Stored items:
"""

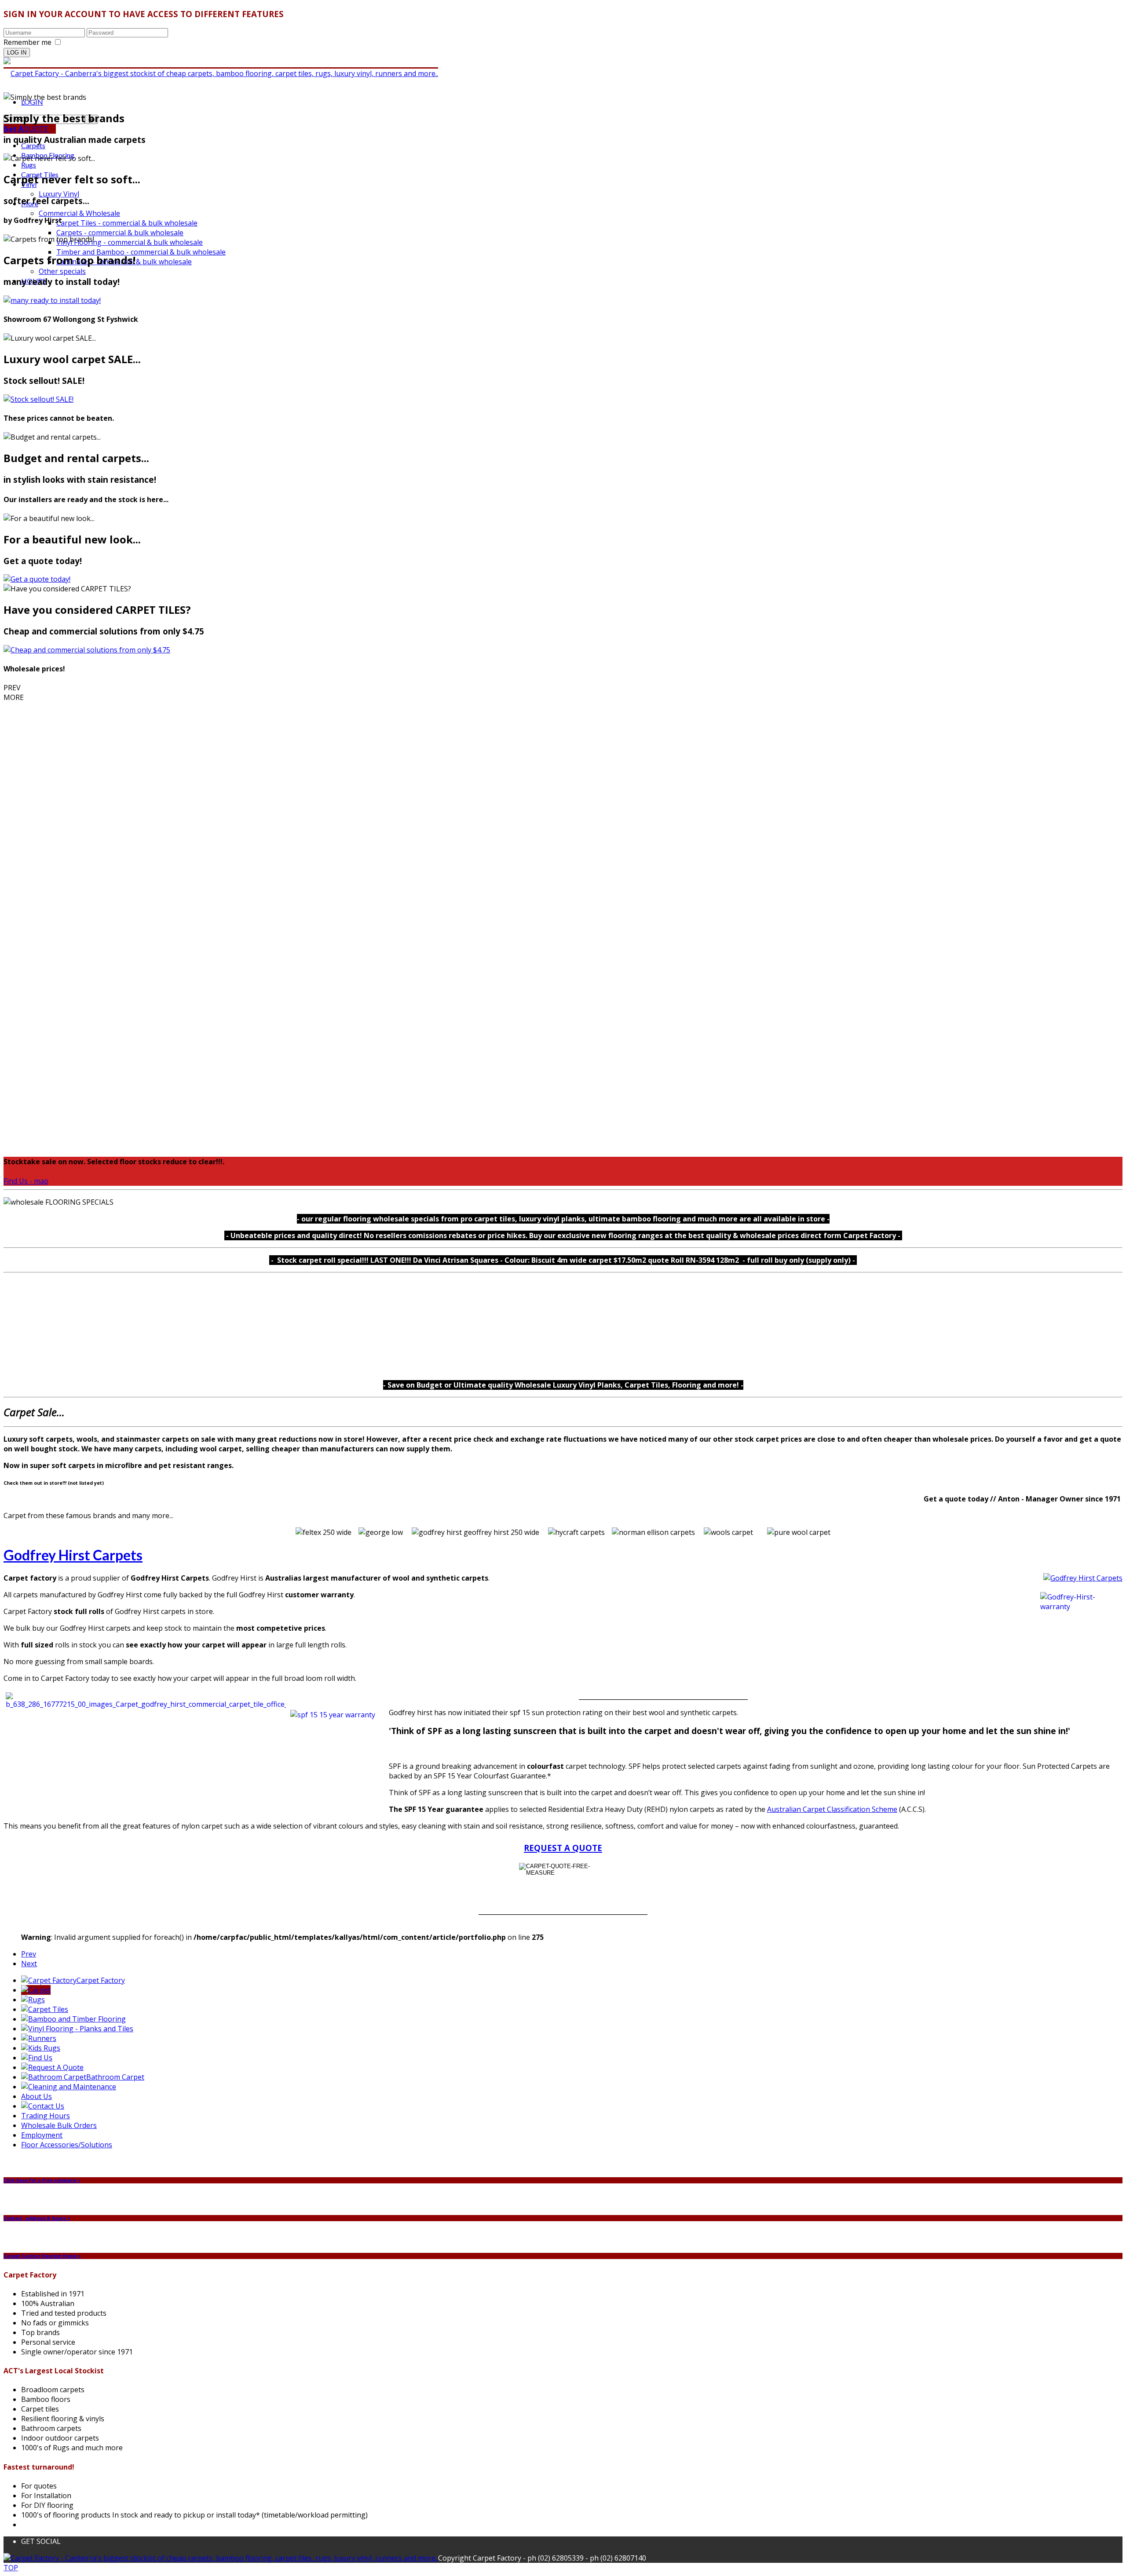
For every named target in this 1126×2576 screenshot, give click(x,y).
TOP (11, 2567)
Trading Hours (45, 2116)
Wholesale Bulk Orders (59, 2125)
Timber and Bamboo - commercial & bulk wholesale (141, 252)
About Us (36, 2096)
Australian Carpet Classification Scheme (832, 1809)
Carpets (33, 145)
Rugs (28, 164)
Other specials (62, 271)
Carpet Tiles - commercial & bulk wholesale (126, 223)
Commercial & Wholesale (79, 213)
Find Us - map (26, 1181)
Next (29, 1963)
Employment (41, 2135)
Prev (28, 1954)
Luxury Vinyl (59, 194)
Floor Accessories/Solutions (66, 2145)
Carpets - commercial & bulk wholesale (119, 232)
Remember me (27, 42)
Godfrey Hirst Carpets (73, 1554)
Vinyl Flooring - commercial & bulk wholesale (129, 242)
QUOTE (27, 129)
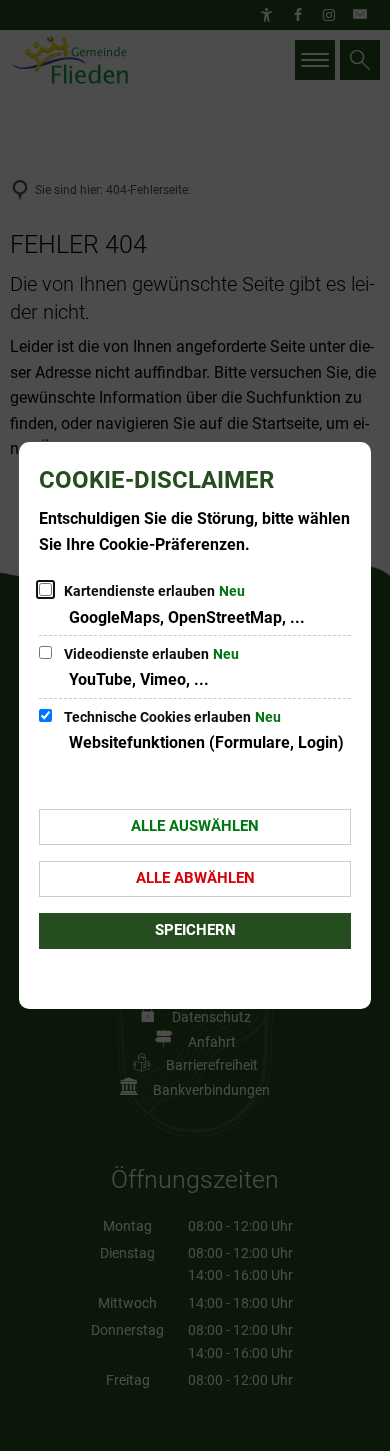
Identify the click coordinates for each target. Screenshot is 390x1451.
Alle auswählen (195, 826)
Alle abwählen (195, 878)
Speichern (195, 930)
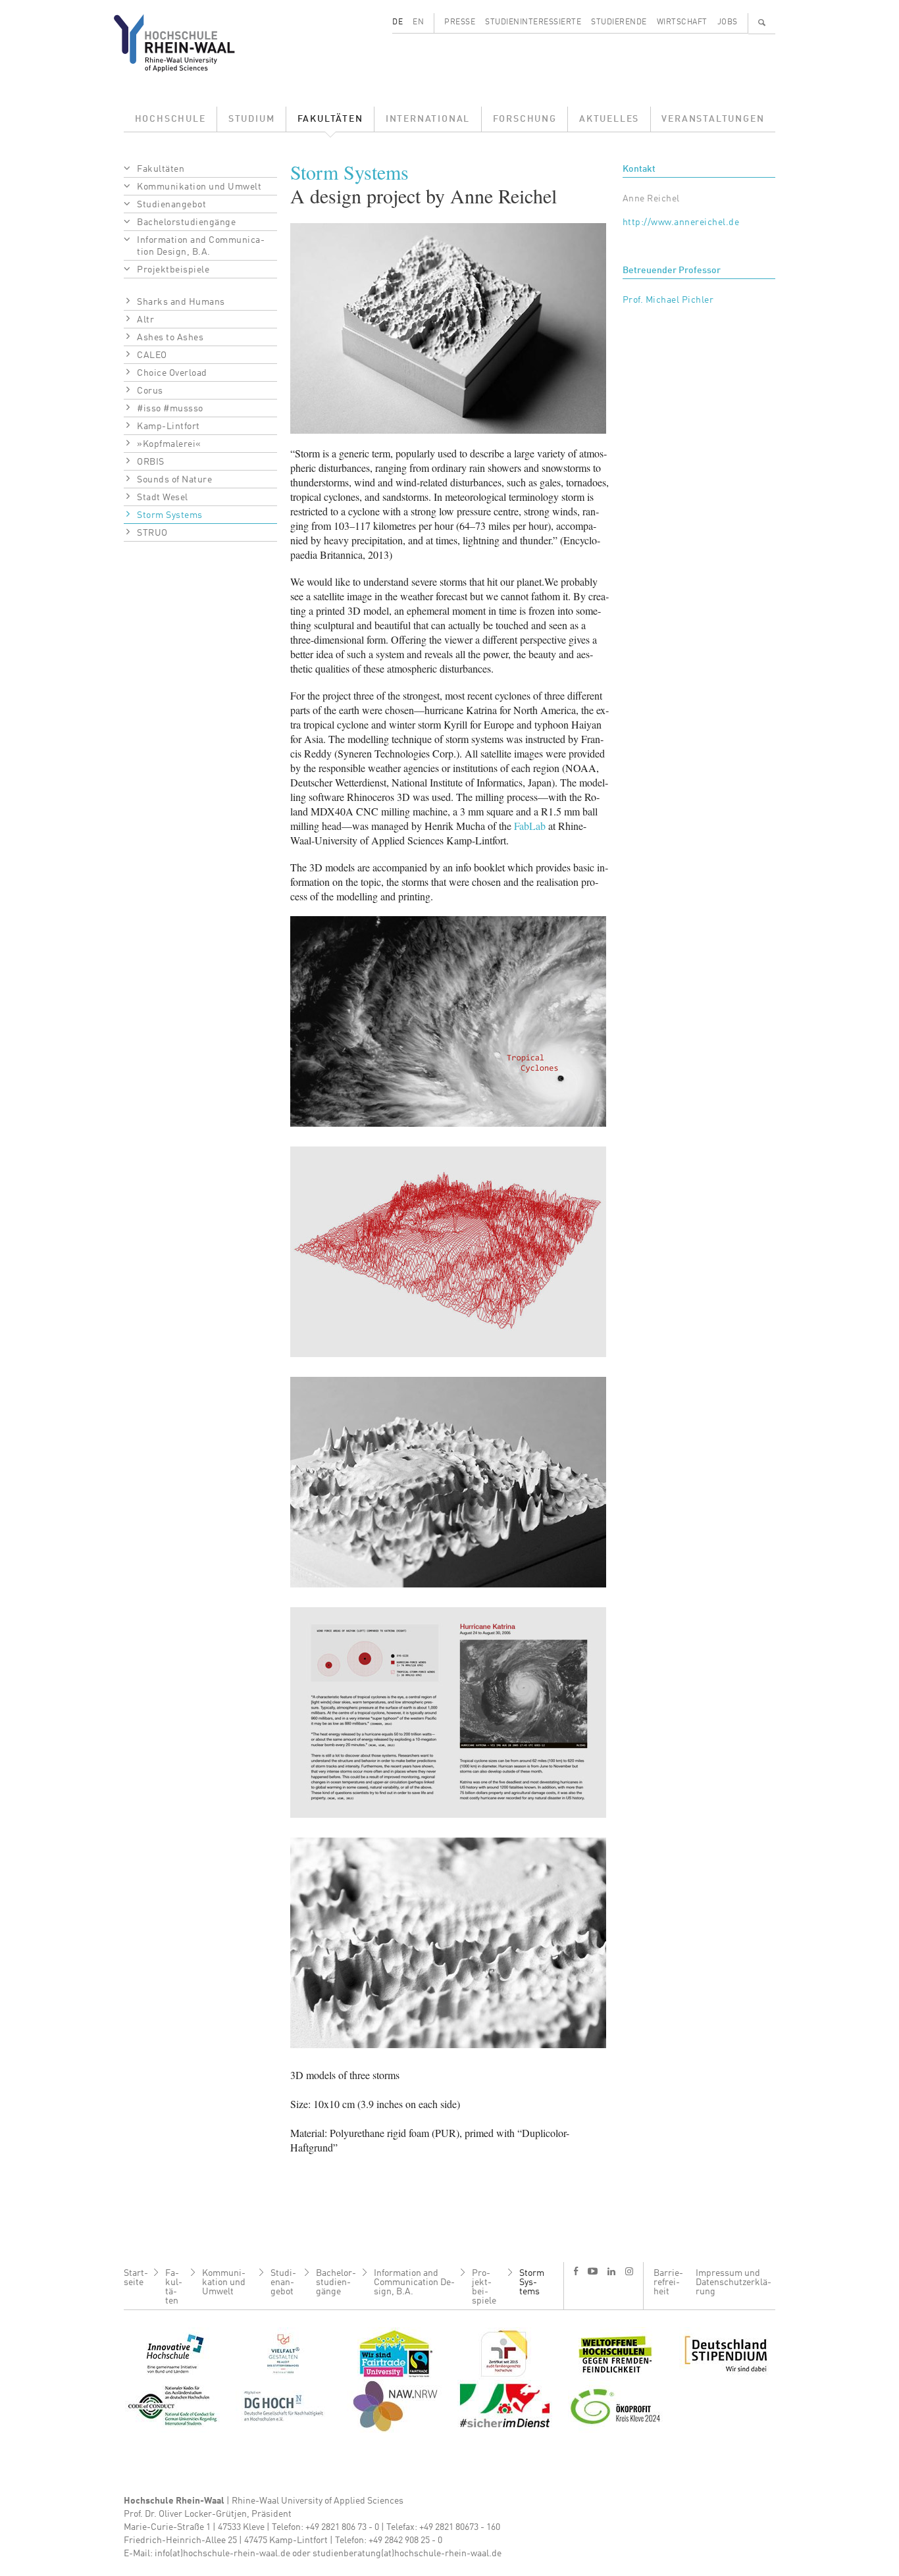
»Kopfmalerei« (169, 444)
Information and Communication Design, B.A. (201, 246)
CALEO (152, 355)
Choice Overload (172, 373)
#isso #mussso (170, 408)
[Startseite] (184, 43)
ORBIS (151, 462)
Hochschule (170, 119)
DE (397, 22)
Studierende (619, 22)
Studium (251, 119)
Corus (150, 391)
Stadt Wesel (162, 497)
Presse (459, 22)
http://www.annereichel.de (681, 222)
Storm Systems (170, 515)
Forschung (525, 119)
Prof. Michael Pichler (668, 300)
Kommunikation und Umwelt (199, 187)
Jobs (727, 22)
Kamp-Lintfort (168, 426)
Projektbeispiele (173, 269)
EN (418, 22)
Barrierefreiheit (668, 2282)
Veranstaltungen (712, 119)
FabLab (530, 826)
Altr (145, 319)
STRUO (152, 533)
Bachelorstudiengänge (186, 222)
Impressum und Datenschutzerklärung (733, 2282)
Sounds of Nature (174, 479)
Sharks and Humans (181, 302)
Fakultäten (330, 119)
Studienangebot (171, 204)
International (428, 119)
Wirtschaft (682, 22)
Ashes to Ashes (170, 337)
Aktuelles (609, 119)
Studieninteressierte (533, 22)
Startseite (136, 2278)
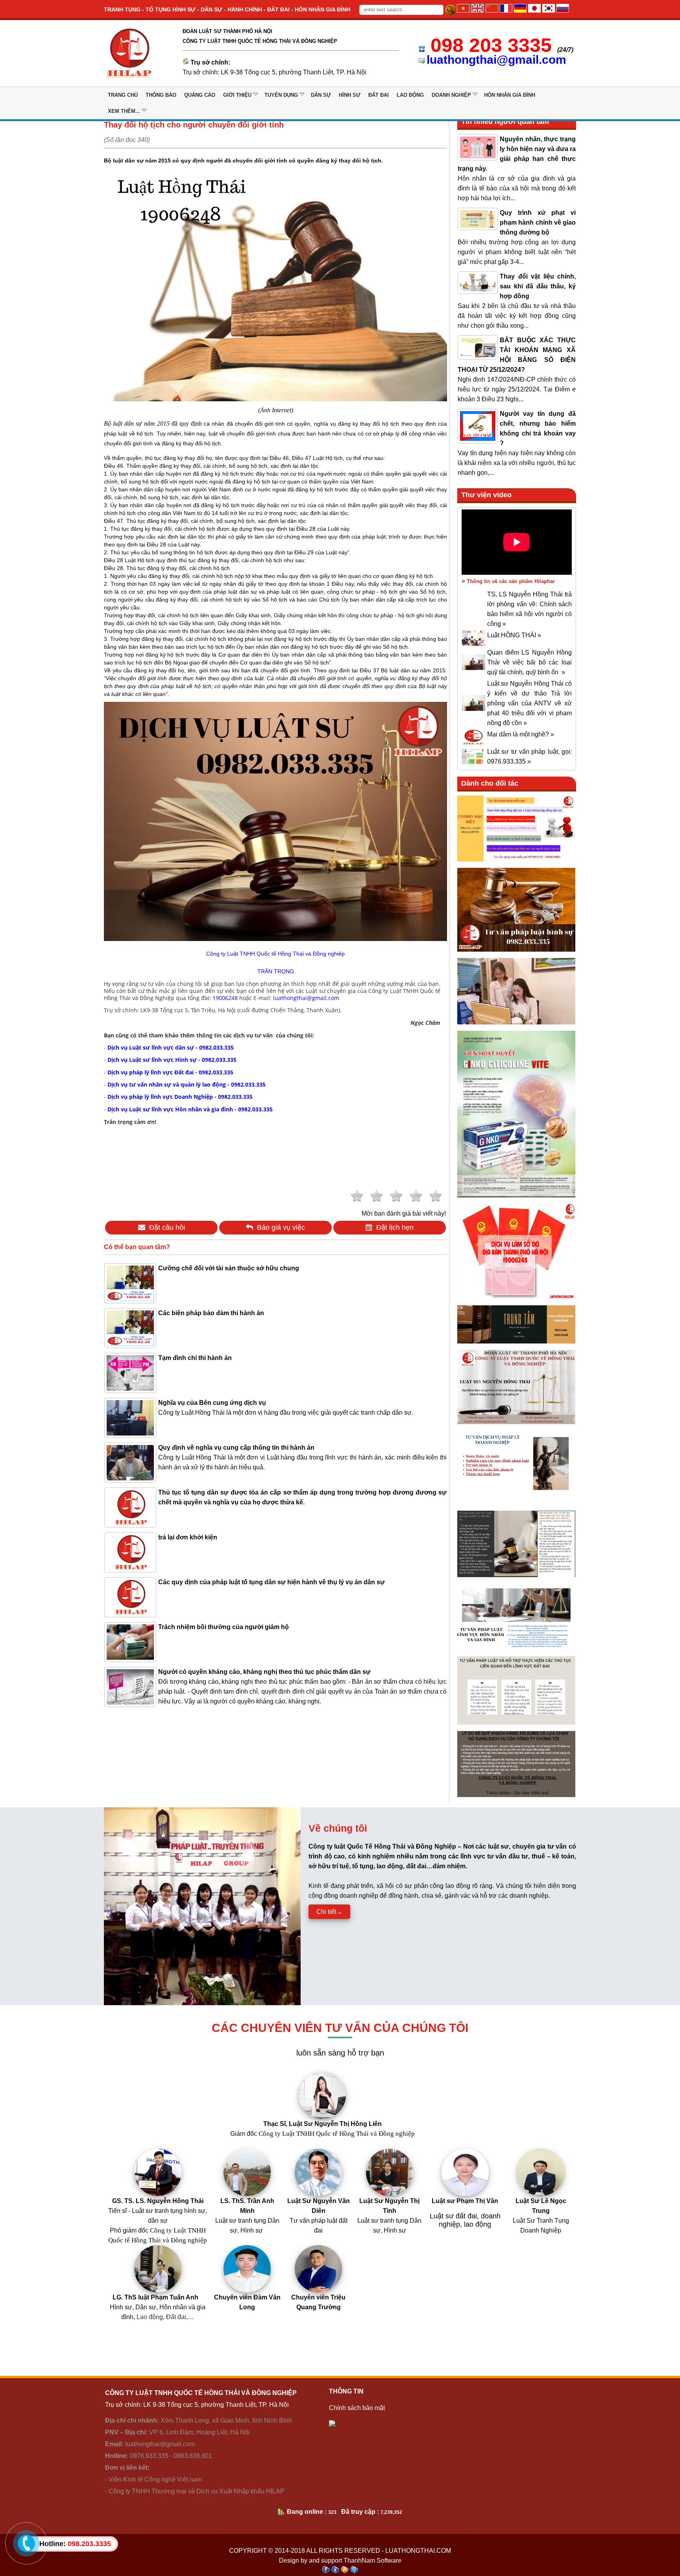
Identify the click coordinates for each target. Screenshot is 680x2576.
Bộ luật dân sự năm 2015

"""

A verbatim copy of every entry above, with no pictures, is the expected output.

For every named target in this 1126×2576 screenshot, give click(x,y).
TOP (11, 2567)
Trading Hours (45, 2116)
Wholesale Bulk Orders (59, 2125)
Timber and Bamboo - commercial & bulk wholesale (141, 252)
About Us (36, 2096)
Australian Carpet Classification Scheme (832, 1809)
Carpets (33, 145)
Rugs (28, 164)
Other specials (62, 271)
Carpet Tiles - commercial & bulk wholesale (126, 223)
Commercial & Wholesale (79, 213)
Find Us - map (26, 1181)
Next (29, 1963)
Employment (41, 2135)
Prev (28, 1954)
Luxury Vinyl (59, 194)
Floor Accessories/Solutions (66, 2145)
Carpets - commercial & bulk wholesale (119, 232)
Remember me (27, 42)
Godfrey Hirst Carpets (73, 1554)
Vinyl Flooring - commercial & bulk wholesale (129, 242)
QUOTE (27, 129)
Identify the click coordinates for each target. Screenshot is 390x1451.
Alle auswählen (195, 826)
Alle abwählen (195, 878)
Speichern (195, 930)
»Kopfmalerei« (169, 444)
Information and Communication Design, B.A. (201, 246)
CALEO (152, 355)
Choice Overload (172, 373)
#isso #mussso (170, 408)
[Startseite] (184, 43)
ORBIS (151, 462)
Hochschule (170, 119)
DE (397, 22)
Studierende (619, 22)
Studium (251, 119)
Corus (150, 391)
Stadt Wesel (162, 497)
Presse (459, 22)
http://www.annereichel.de (681, 222)
Storm Systems (170, 515)
Forschung (525, 119)
Prof. Michael Pichler (668, 300)
Kommunikation und Umwelt (199, 187)
Jobs (727, 22)
Kamp-Lintfort (168, 426)
Projektbeispiele (173, 269)
EN (418, 22)
Barrierefreiheit (668, 2282)
Veranstaltungen (712, 119)
FabLab (530, 826)
Altr (145, 319)
STRUO (152, 533)
Bachelorstudiengänge (186, 222)
Impressum und Datenschutzerklärung (733, 2282)
Sounds of Nature (174, 479)
Sharks and Humans (181, 302)
Fakultäten (330, 119)
Studienangebot (171, 204)
International (428, 119)
Wirtschaft (682, 22)
Ashes to Ashes (170, 337)
Aktuelles (609, 119)
Studieninteressierte (533, 22)
Startseite (136, 2278)
Identify the click coordinates for each target. Screenshot is 680x2576.
Bộ luật dân sự năm 2015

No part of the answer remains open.